Exhibition “An Estranged Paradise. Chinese contemporary art from the DSL Collection”


The exhibition includes paintings, sculptures, photographs, videos and installations from the DSL Collection, one of Europe's largest collections of contemporary Chinese art.

City as a multifaceted object and concentration of human fates has always being an inspiration for the creative processing.
Untitled sculpture of Liu Wei is “an abstract city that emerges from mountainous terrain. This chaotic and futuristic city… evinces the accelerated development of China’s social infrastructure and, at the same time, its potential destabilization and dystopian devastation.” The sculpture is made of cut books covered with layer of dust emphasizing the idea of destruction.



Liu Wei, Untitled, 2011

In a coloristic resonance is a work of Zhang Huan called Sansara. Here media plays very important role. The portrait of Buddha is created from ash of incense and offerings (благовония и подношения) collected at Buddhist temple and sorted by color and fraction. The author quotes “Sansara”: “Buddha is a person, a person is Buddha.” Huge size of canvas 4 x 2,5 m enhances the impression of the universe behind you.


Zhang Huan, Sansara, 2007

Yang Jiechang continues the theme of city with his Drifting Metropolis. The painting is made of 8 pannels in style of traditional calligraphy and painting. It “embodies the idea of an idyllic and timeless reality. A city in which all is quiet, a protected world where everyone can find peace of mind and where everything – religion, morality, ideology, politics – has disappeared, and with them the conflicts and wars that tear apart contemporary society” i.e.to me it is a place where life stopped.



Yang Jiechang, Drifting Metropolis, 2009

Grapes installation from 10 Qjing dynasty stools by Ai Weiwei. New object mutated from ordinary thing.

Ai Weiwei, Grapes, 2008

I cannot imagine Chinese art without bright colors. One of my favorite installations is God Pound by Pend Hungchi placed opposite to Sansara. Diverse statues of gods were thrown to recycling centers by gamblers who did not get help from them. Childish approach to supreme forces. But here they are bright and lively.

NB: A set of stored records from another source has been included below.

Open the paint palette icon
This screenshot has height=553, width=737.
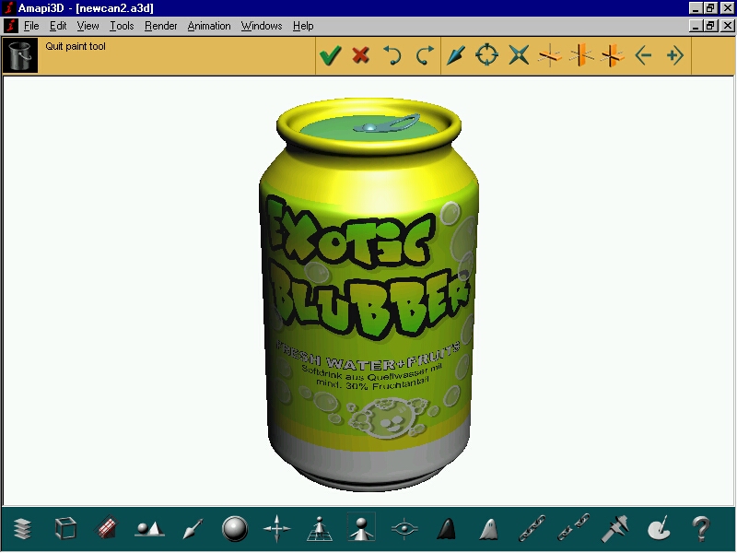click(659, 529)
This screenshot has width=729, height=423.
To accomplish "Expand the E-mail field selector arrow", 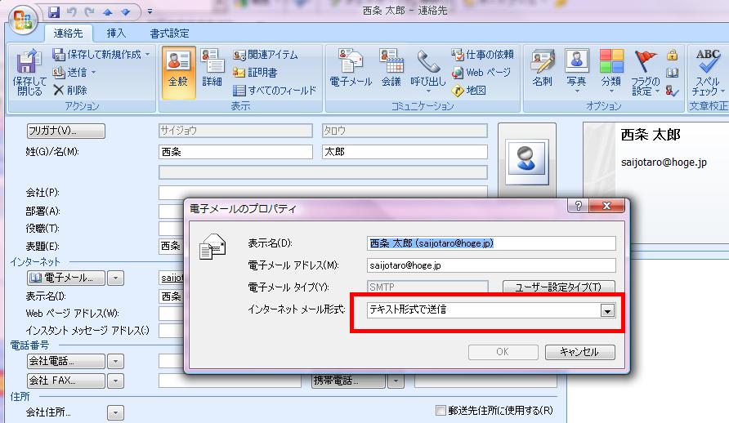I will pos(116,278).
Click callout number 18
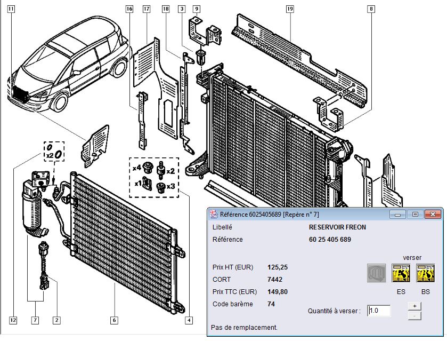Viewport: 447px width, 341px height. [165, 9]
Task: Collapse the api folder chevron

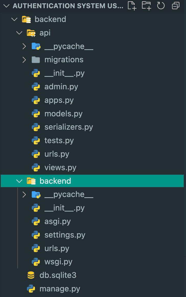Action: [x=19, y=33]
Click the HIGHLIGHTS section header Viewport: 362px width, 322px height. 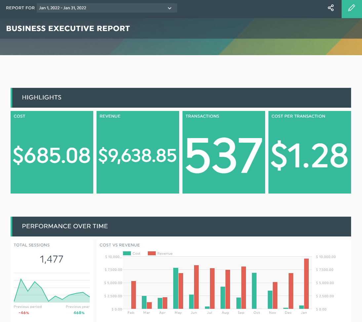(x=42, y=97)
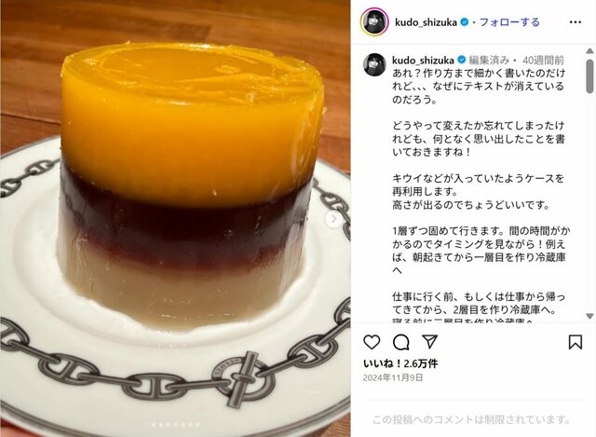Screen dimensions: 596x437
Task: Open the three-dot more options menu
Action: [x=576, y=22]
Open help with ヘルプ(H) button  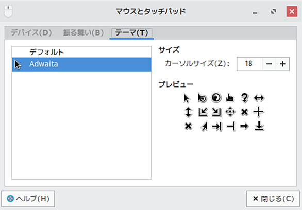pyautogui.click(x=28, y=199)
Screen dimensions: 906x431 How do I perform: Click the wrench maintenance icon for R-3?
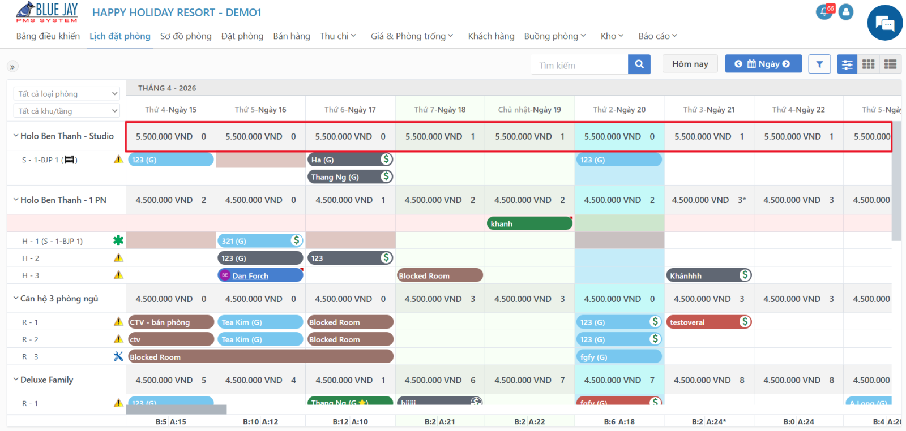click(118, 356)
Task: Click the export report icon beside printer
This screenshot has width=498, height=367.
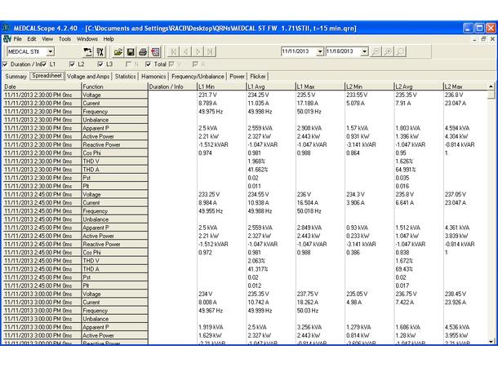Action: [x=155, y=51]
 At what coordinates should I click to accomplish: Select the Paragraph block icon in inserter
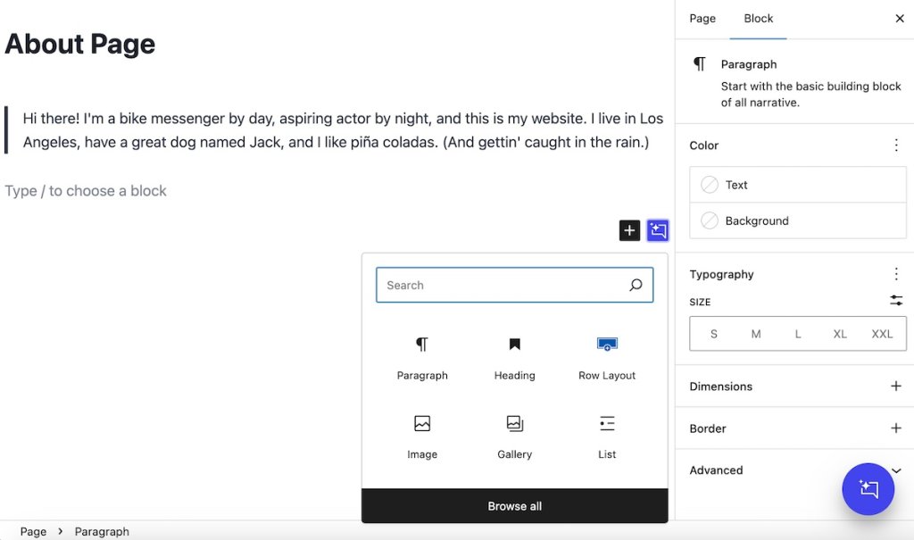[x=422, y=355]
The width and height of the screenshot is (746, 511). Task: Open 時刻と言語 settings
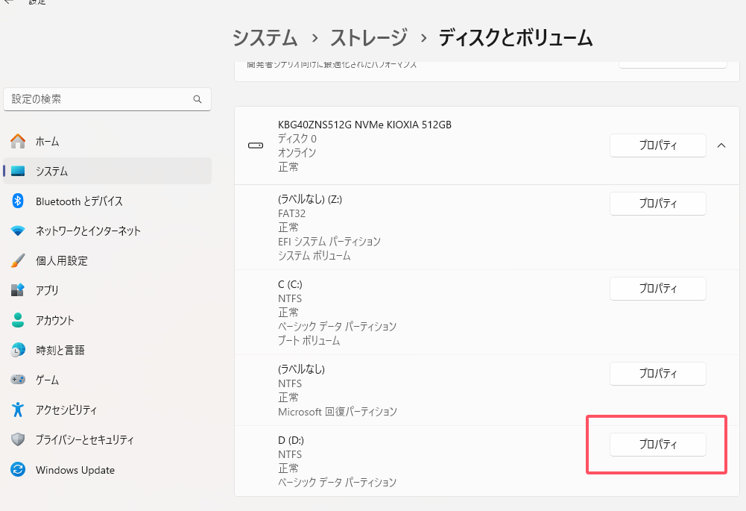(62, 350)
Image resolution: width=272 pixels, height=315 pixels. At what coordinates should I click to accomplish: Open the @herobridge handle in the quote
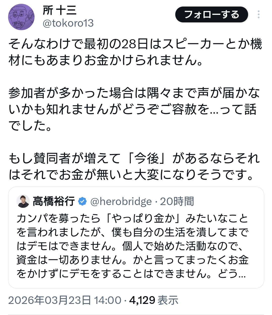121,202
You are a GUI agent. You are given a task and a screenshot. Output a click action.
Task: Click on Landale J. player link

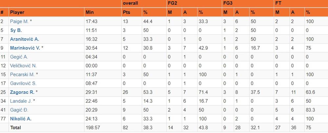click(x=21, y=101)
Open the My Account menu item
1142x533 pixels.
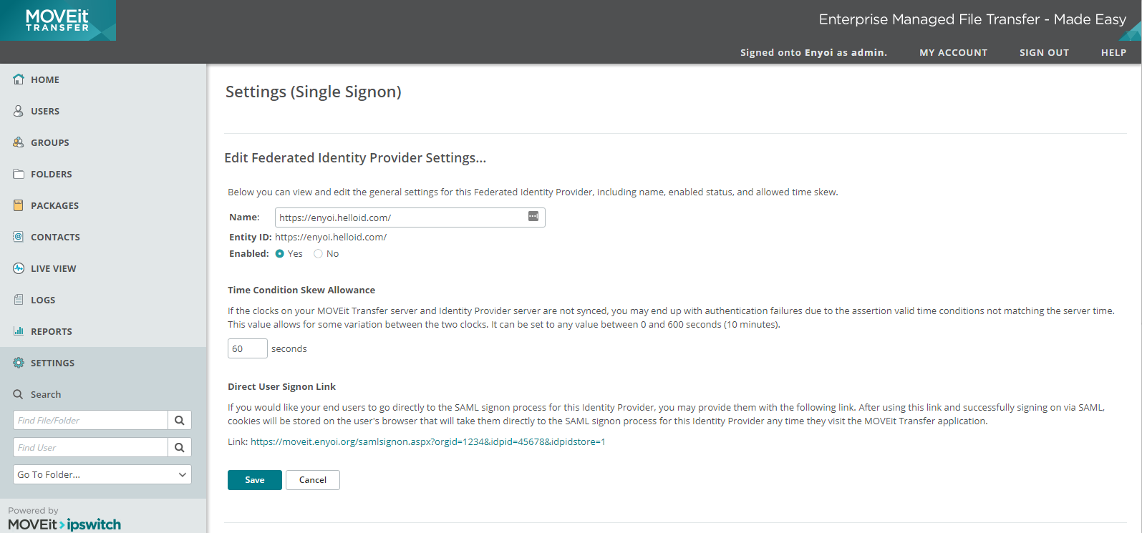(953, 52)
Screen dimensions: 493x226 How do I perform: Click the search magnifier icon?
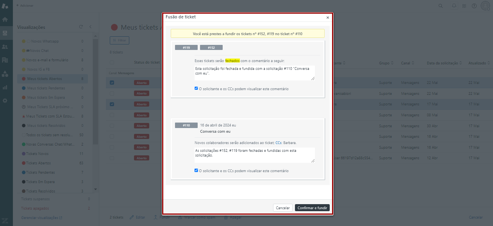coord(441,6)
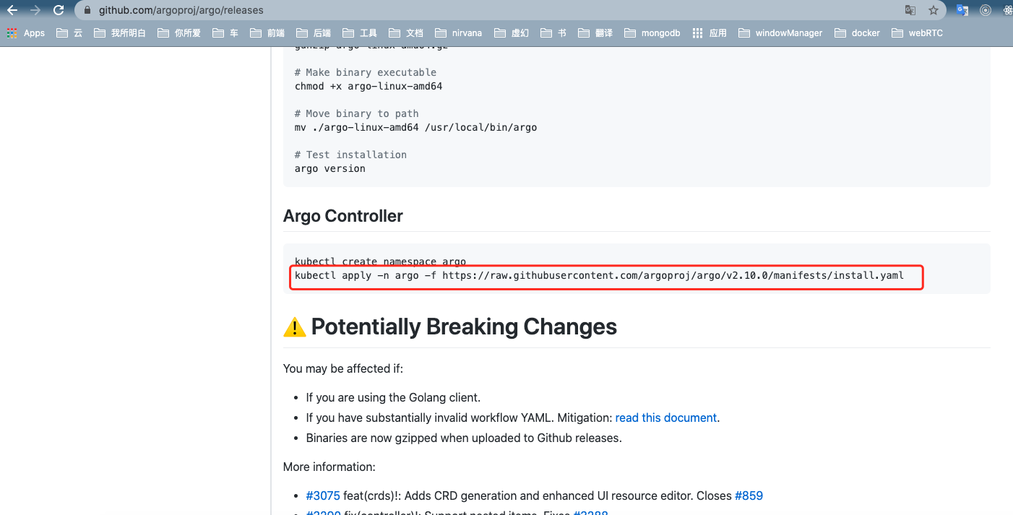Click the issue link #3075
The image size is (1013, 515).
pyautogui.click(x=323, y=495)
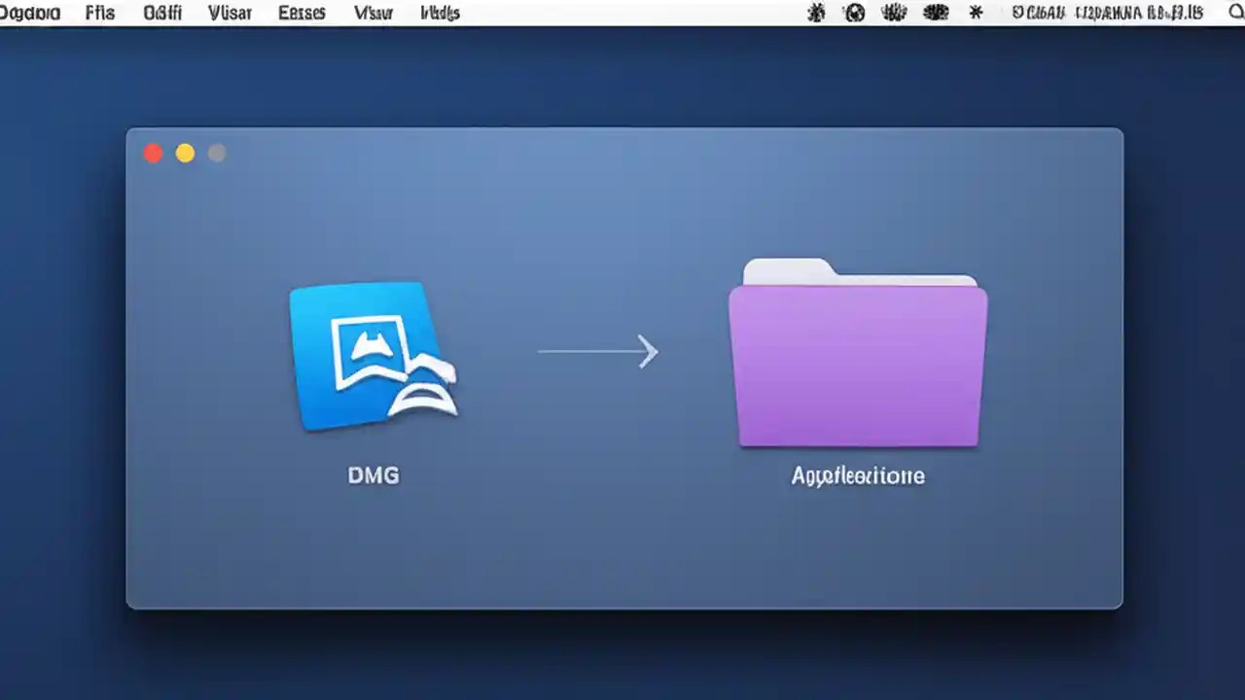This screenshot has width=1245, height=700.
Task: Open the View menu
Action: pyautogui.click(x=230, y=13)
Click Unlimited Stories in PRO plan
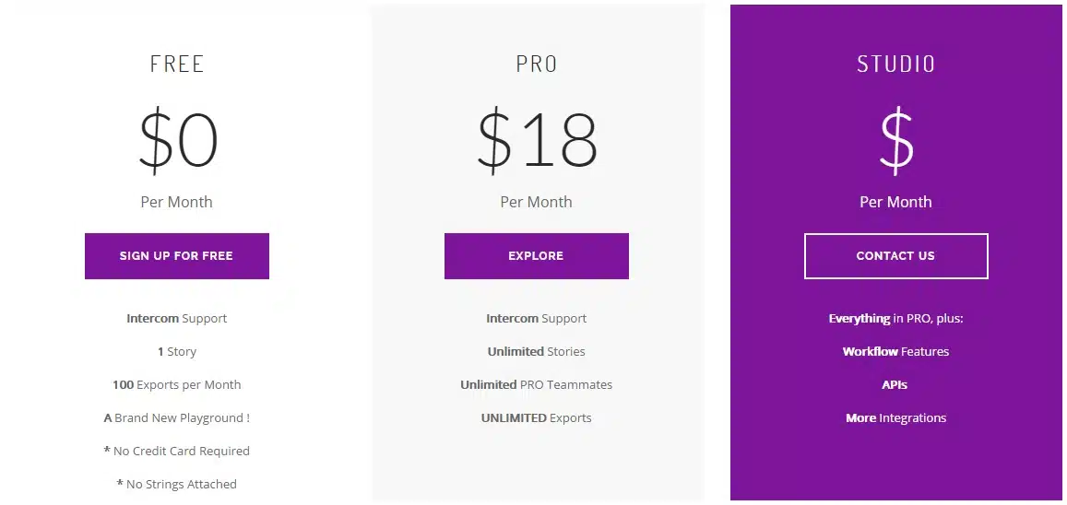1067x505 pixels. coord(537,352)
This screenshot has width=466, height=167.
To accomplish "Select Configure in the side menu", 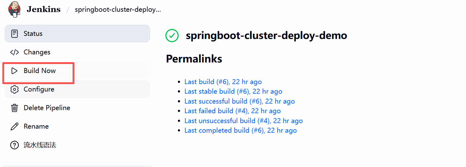I will (x=77, y=89).
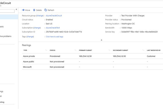Viewport: 163px width, 109px height.
Task: Select the Azure private peering row
Action: [x=93, y=56]
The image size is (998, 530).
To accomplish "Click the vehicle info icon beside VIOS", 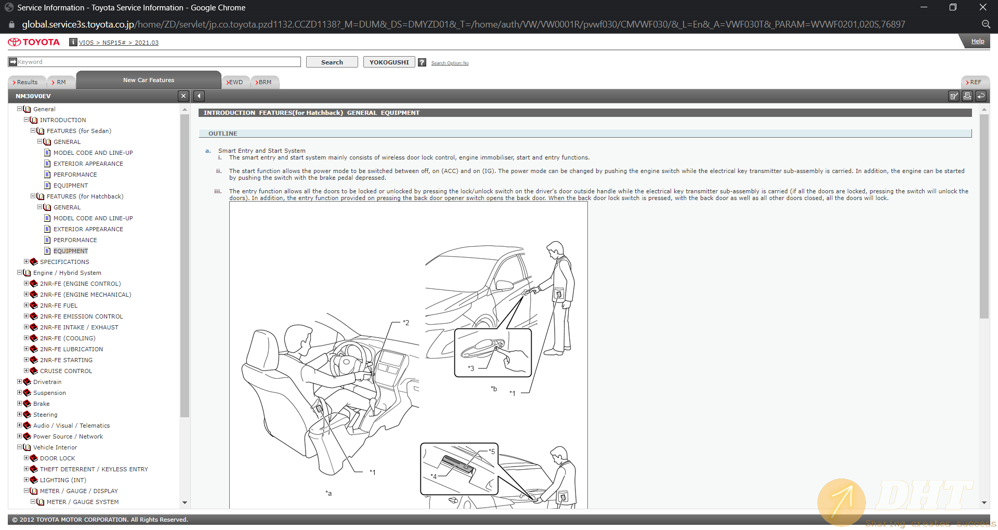I will click(73, 42).
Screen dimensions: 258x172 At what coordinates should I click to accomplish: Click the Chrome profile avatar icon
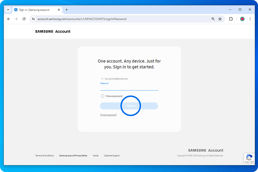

Pend Hungchi, God Pound, 2006

Exhibition takes place at Jewish Museum till January 11, 2015

Evgeniya Frolova 
IAD Level 5

1 comment:

  1. Evgeniya, Thank you for the post! I really enjoyed reading it. The most interesting thing for me from these information is Liu Wei's sculpture "Untitled". I payed my attention to this artwork and i would like to read more about the process he used for create such sculpture. It would help me in future for study and work. This amazing sculpture brings overwhelming mood,because of the gray color and material he used. It seems that he showed empty after the end of the human lives. Thanks to the author for the post and interesting information about the artists from the “An Estranged Paradise. Chinese contemporary art from the DSL Collection” Exhibition.